__WHAT YOU NEED TO DO__:
1. Answer these questions from the news report on the pre-internship dispute:
(a) About how many final-year MBBS students in China are due to arrive in Nepal by the end of February?
(b) On what date did the government decide not to allow foreign students 'pre-internship' in government hospitals?
(c) Who is the coordinator of the Parents' Group?
2. Write the next few paragraphs of the news report on the parents' protest over pre-internship, picking up after its final sentence.

Govt stand on pre-internship riles parents
Kathmandu, February 10:
As the government stood by its decision not to allow students studying MBBS in China to undertake pre-internship in Nepal, parents of the students today staged a protest against the government demanding their children be allowed to undertake ‘pre-internship’ in Nepal. They have been staging a sit-in on the premises of the Ministry of Health and Population (MoHP) from January 17, 2007 seeking continuity to the pre-internship for the MBBS final year students.
Around 300 students, who are in their final year of MBBS course in China, will be arriving Nepal by the end of February. Dr Bishnu Pandit, acting secretary at the Ministry of Health and Population, said the ‘pre-internship’ is a component of the course which the colleges concerned should conduct.
The government had, on August 9, 2007, decided not to allow foreign students ‘pre-internship’ in any government hospitals in Nepal. “We stick to it and request them to abide by it,” Dr Pandit said.
However, the agitating parents are insisting the government should allow their children to undertake ‘pre-internship’ in Nepal. “The decision is not fair,” said Pushpa Ratna Shakya, coordinator of the Parents’ Group. He said the government instead should have specified time to be barred.

__RECORDED DATA__:
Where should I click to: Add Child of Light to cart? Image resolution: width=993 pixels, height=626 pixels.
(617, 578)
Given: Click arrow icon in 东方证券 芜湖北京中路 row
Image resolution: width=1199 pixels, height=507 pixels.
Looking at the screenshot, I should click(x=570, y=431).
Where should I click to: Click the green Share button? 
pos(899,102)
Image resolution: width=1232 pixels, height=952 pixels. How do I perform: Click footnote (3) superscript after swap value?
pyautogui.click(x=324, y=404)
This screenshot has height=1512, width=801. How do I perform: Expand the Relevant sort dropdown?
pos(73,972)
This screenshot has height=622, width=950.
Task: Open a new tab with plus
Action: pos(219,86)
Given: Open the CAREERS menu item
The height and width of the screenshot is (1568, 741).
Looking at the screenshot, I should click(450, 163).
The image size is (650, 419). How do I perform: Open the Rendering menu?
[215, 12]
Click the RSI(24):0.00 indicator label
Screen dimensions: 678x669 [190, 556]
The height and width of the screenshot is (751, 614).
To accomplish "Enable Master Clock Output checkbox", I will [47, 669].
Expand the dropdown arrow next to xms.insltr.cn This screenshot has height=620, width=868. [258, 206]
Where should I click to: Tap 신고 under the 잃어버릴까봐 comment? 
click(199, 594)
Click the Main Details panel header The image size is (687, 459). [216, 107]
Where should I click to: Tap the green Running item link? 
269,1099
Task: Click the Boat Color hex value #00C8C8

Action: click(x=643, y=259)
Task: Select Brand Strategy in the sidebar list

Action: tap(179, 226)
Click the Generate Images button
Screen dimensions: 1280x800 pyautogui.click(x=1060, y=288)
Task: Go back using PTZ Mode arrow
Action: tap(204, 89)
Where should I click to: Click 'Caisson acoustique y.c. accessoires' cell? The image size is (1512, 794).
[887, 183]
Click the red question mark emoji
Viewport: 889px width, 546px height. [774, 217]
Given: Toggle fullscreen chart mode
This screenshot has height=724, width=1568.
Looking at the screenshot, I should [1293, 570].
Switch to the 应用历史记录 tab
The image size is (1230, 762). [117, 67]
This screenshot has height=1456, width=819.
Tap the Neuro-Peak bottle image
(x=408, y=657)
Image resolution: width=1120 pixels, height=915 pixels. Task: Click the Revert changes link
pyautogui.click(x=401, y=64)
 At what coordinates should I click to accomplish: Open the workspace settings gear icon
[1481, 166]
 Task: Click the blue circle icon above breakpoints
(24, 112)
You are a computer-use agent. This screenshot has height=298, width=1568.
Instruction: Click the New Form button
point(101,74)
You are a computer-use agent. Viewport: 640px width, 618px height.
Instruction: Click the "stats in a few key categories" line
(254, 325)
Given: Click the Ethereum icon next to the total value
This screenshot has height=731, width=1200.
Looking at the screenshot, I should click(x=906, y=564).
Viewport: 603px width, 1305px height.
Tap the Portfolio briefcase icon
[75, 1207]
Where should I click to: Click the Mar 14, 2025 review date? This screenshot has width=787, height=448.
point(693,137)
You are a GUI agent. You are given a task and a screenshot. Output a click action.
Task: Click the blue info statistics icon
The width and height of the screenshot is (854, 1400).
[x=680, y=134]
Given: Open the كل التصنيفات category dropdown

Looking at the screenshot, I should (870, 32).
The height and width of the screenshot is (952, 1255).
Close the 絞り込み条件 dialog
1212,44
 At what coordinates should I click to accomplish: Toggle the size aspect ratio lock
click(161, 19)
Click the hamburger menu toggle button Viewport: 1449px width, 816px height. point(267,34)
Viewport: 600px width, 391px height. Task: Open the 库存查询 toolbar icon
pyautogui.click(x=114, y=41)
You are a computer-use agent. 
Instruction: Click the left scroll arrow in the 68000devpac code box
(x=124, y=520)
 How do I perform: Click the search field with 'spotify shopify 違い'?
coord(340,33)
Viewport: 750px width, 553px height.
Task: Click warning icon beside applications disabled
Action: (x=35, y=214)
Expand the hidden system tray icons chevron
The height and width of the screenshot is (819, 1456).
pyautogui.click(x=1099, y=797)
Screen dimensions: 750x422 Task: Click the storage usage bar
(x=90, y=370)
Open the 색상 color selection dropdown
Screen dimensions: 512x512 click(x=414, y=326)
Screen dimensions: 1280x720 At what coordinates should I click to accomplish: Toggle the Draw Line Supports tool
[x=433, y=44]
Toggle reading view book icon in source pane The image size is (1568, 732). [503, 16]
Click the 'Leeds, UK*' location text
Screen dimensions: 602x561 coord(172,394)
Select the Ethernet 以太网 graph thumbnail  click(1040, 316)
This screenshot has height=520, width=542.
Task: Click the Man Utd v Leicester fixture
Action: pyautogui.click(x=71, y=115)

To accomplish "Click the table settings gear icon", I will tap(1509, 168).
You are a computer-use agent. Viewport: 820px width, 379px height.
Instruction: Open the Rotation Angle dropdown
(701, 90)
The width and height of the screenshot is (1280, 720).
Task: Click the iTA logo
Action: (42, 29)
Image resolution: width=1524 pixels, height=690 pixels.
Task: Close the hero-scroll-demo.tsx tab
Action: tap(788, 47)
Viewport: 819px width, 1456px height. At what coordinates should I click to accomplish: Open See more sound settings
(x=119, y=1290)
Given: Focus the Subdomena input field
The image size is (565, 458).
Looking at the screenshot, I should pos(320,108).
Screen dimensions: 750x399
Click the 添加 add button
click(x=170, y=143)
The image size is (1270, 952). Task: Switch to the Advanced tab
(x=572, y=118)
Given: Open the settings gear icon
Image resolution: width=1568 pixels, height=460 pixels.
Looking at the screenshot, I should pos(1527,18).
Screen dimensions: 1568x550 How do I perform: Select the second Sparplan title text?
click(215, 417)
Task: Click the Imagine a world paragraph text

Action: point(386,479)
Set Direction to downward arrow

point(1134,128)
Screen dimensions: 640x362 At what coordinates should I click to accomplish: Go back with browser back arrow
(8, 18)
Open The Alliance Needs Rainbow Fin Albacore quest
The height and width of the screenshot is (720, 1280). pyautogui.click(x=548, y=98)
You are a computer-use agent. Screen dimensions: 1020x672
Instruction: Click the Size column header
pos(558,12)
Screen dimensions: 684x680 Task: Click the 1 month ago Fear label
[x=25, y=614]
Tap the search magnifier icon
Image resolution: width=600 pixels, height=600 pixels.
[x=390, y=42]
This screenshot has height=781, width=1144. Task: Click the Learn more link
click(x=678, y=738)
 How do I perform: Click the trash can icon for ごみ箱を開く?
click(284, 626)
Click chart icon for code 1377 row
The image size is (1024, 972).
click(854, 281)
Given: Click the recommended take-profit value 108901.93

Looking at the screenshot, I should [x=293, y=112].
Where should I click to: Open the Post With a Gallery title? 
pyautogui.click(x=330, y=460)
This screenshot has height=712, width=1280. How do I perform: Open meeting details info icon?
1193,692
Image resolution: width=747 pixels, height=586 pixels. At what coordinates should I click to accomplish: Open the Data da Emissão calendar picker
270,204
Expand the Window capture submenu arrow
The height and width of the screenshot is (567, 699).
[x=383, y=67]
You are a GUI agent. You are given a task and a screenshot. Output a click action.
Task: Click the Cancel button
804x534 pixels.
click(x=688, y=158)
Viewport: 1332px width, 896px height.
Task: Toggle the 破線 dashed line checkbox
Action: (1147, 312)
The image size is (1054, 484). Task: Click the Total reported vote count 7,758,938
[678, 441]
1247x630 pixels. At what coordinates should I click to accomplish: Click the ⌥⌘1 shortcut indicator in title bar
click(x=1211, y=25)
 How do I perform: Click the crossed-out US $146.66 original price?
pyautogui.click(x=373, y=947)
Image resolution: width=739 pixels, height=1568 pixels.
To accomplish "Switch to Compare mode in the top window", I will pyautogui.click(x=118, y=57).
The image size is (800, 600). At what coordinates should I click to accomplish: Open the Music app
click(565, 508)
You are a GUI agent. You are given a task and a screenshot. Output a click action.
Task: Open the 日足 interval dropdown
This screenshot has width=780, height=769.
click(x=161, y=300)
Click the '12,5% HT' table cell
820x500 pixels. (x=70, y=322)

__YOUR RESPONSES__:
1.
(a) Around 300.
(b) August 9, 2007.
(c) Pushpa Ratna Shakya.

2.
The students studying in China are required to undertake ‘clinical clerkship’ that the parents call ‘pre-internship’, for one year in the fifth year of the course in China. The course in Nepal and other South Asian countries has it that students should study for four-and-a-half years and undertake one-year internship.
Chinese universities have allowed students from Nepal and Mauritius to undertake clerkship in their own countries, keeping in mind their language problems. Even Nepali parents admit this fact. “We want our children to be with us. Money also matters,” says one of the parents. The course costs about $ 2,000 in China; the same can be completed in Nepal for Rs 50,000.